### What you will do
Echo back the listing from the line with "Click Python logo" up to and including the line with "[x=1270, y=373]", without changing a character.

— start Records to process —

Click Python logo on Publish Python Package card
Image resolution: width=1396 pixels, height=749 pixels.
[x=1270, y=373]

— end Records to process —
— start Records to process —

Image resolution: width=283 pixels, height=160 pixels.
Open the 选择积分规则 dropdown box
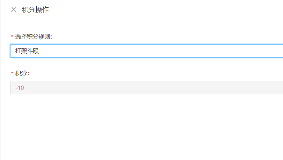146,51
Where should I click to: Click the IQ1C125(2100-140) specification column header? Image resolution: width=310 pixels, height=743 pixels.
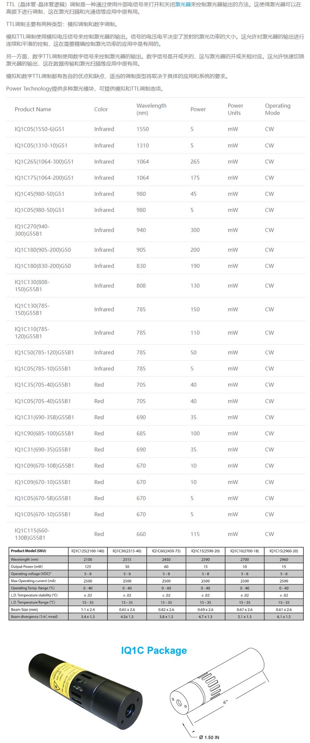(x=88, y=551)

— end Records to process —
— start Records to process —

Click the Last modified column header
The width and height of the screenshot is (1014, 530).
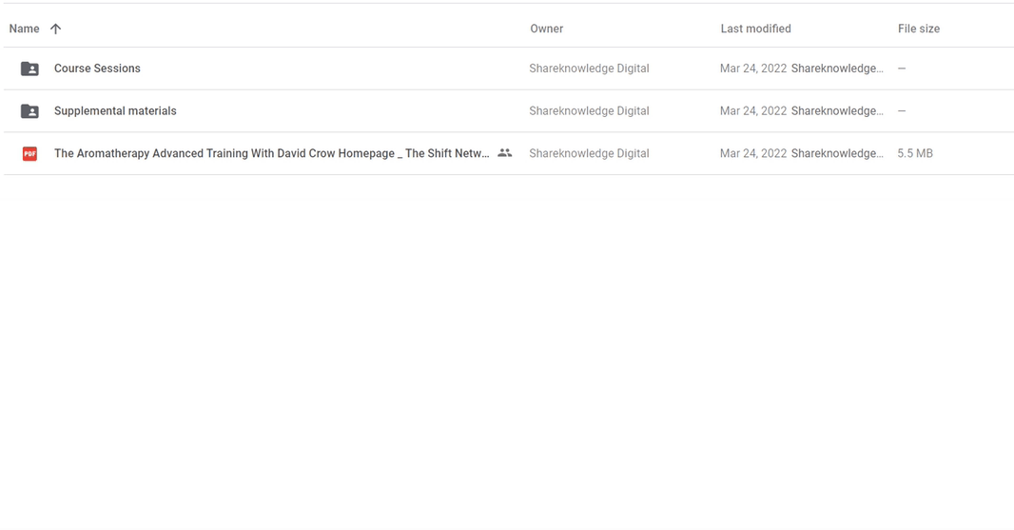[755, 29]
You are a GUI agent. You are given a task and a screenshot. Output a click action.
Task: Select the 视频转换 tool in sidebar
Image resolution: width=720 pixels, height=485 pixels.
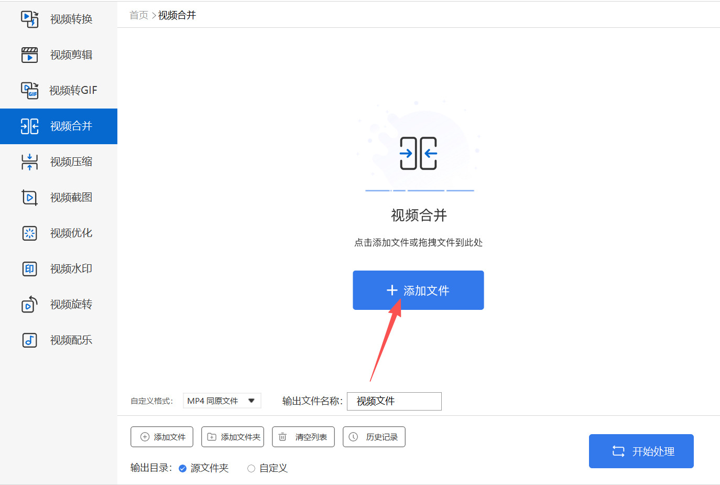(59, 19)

— end Records to process —

### Output
Click Python logo on Publish Python Package card
Image resolution: width=1396 pixels, height=749 pixels.
[x=1270, y=373]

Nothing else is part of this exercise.